Today is August 11th 2011 – the second anniversary of a plane crash near Kokoda that killed thirteen people, including nine Australians. One of those killed was the partner of my close friend Anne. Today Anne is in PNG for the opening of a memorial erected by the Australian Government. What is remarkable, is that Anne is also attending a fundraising dinner for the Jannie Moala Foundation, a philanthropic organisation set up in memory of the young female pilot of the plane who was also killed.
I find it humbling and inspiring that someone who has suffered so much grief is able to cope with her loss without resorting to blame, bitterness or revenge. It would be so easy, following such a senseless tragedy, to be consumed with anger towards the pilot.
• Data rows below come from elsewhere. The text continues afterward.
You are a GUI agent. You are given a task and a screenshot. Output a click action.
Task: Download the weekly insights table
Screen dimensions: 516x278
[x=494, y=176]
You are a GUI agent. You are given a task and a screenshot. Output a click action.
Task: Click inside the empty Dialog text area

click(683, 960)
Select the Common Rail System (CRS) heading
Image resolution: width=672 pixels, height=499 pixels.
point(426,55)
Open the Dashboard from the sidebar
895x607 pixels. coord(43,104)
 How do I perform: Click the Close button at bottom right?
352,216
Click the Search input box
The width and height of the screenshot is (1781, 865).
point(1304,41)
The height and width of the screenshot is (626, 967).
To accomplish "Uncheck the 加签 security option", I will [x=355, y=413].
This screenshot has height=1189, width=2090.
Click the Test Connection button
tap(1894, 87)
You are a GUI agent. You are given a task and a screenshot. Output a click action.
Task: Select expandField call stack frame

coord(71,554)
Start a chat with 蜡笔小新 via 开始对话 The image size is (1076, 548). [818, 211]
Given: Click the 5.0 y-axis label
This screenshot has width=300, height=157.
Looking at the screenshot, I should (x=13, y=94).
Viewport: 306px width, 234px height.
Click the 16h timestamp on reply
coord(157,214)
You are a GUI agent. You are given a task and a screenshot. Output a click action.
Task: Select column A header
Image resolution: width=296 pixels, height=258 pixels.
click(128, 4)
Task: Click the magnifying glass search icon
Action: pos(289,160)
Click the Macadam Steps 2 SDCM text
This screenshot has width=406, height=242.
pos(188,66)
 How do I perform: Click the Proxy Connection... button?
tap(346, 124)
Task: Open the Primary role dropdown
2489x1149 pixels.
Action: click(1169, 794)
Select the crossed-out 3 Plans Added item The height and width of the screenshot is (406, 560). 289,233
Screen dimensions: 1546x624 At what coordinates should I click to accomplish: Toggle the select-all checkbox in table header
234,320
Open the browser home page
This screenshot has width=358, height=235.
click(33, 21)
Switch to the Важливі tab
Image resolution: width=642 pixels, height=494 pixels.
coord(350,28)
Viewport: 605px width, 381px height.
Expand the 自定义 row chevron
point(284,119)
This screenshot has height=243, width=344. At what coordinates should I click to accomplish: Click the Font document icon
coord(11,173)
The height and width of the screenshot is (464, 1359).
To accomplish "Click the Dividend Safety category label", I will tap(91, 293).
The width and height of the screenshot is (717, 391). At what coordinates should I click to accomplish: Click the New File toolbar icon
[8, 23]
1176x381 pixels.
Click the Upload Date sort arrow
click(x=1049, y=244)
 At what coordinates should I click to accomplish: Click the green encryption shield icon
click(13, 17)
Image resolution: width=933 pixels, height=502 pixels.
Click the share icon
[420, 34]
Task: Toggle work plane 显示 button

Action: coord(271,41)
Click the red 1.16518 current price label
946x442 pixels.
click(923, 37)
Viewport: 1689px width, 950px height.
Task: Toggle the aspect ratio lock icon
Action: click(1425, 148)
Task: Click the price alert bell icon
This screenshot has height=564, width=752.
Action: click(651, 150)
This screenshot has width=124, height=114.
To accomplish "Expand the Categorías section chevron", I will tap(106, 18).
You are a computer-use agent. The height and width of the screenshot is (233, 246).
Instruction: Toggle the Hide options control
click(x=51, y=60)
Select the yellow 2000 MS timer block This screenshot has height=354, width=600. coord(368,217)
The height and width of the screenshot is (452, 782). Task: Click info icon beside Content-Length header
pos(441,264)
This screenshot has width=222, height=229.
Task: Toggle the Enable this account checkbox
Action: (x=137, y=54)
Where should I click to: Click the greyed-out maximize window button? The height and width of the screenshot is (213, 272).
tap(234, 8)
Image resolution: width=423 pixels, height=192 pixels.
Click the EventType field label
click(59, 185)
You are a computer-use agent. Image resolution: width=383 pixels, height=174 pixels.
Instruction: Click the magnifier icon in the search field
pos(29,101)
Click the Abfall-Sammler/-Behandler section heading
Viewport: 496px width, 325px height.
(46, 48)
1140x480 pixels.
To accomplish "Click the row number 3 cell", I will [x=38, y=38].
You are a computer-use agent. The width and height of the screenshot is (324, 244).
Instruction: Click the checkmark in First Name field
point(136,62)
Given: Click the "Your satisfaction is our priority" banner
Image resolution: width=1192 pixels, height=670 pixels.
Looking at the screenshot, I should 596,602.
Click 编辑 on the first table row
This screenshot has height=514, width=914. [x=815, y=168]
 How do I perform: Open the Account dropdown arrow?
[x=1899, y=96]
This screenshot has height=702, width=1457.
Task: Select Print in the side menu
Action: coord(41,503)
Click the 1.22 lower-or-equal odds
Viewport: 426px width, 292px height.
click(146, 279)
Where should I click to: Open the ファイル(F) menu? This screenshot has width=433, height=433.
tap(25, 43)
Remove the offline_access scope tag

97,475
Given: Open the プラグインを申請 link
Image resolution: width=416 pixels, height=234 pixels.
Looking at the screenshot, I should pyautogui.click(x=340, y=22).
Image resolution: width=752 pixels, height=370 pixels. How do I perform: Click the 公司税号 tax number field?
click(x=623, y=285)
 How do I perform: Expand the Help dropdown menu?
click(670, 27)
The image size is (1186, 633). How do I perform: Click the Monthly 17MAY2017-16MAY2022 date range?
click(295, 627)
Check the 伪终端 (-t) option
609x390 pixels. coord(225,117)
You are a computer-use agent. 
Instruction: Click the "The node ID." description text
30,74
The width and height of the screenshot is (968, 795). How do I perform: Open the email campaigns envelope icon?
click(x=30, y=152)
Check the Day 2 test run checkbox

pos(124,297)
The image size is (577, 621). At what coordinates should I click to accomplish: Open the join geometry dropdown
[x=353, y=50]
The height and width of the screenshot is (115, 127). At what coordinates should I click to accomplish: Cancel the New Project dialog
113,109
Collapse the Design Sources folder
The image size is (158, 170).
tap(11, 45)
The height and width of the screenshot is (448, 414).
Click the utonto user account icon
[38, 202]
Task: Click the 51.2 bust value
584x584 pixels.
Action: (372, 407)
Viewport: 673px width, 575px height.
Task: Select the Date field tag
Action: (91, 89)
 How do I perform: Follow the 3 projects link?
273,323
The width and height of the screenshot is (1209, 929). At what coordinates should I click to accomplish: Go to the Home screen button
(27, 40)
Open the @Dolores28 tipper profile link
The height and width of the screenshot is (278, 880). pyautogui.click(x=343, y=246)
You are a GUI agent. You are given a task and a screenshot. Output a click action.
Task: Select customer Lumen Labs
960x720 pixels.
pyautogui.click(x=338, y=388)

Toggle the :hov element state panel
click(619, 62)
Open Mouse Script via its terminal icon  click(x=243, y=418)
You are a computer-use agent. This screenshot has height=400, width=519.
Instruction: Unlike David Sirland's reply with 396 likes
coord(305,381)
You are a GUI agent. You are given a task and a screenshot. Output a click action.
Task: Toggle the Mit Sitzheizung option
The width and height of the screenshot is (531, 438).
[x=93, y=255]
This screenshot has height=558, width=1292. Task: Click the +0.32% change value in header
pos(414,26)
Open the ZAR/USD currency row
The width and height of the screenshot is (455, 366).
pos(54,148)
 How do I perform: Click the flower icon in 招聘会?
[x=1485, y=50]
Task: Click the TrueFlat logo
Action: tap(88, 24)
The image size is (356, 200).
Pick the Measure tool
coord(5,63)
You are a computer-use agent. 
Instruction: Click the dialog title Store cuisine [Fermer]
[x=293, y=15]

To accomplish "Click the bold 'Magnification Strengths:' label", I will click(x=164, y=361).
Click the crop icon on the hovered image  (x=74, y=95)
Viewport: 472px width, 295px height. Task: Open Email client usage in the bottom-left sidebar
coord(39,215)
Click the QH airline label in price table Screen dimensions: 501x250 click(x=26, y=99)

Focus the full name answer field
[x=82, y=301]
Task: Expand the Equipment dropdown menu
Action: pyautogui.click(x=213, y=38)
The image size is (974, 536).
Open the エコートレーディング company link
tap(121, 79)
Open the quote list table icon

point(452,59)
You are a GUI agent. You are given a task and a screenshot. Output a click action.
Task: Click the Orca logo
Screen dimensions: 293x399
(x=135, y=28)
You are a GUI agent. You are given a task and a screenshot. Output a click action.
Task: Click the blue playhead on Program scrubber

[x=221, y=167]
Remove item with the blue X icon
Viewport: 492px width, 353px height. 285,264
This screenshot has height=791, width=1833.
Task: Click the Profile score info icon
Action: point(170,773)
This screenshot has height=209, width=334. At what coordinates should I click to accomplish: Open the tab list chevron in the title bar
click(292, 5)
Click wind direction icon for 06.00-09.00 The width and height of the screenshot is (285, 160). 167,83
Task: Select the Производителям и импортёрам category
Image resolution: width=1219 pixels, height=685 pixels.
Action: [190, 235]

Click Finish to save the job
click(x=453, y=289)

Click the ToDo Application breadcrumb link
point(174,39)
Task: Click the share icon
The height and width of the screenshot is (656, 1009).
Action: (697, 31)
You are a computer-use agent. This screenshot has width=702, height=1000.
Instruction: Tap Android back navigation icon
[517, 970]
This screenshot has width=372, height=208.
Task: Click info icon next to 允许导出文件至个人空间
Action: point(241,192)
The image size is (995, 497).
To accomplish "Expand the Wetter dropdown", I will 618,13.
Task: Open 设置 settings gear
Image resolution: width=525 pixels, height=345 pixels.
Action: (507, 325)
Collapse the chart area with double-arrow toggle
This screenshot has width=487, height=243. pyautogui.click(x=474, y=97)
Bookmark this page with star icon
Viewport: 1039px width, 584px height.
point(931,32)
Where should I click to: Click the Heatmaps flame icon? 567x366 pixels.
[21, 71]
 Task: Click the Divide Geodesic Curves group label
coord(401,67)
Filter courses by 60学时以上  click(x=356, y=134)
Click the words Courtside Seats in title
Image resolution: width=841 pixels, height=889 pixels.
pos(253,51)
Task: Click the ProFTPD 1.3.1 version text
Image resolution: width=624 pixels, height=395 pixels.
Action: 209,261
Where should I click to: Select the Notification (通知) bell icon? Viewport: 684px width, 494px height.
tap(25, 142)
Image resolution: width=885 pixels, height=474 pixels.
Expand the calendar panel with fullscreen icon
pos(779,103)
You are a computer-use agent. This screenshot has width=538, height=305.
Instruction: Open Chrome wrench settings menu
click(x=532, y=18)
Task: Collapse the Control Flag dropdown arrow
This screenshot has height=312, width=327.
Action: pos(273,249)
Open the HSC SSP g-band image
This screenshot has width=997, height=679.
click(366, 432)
But Anne recognised vey early after the crash that she would need to direct her limited energy and resources into positive rather than negative channels, so she could deal with the substantial practical matters of the accident as well as her own grief, and so she could go on living a rich and satisfying life without her partner.
Unfortunately, loss, adversity and trauma are part of life. Most of the time we can’t control these events, but we can control how we react to them. Whether the adversity is a single, traumatic event such as a plane crash, whether it is self-imposed adversity (just think of how Cadel Evans rode through 3,500km to triumph in the Tour de France), or whether your adversity is more of a longer-term, relentless struggle such as conflict with a colleague, an unsatisfying job, a health challenge, the struggle of self-employment or demanding caring responsibilities.
Blaming others and feeling resentful might work as a short term emotional release, but in the longer term it stops you from moving on from adversity. Letting go of blame, and cultivating positive experiences and emotions again, will help you to bounce back and regain balance and energy for the future.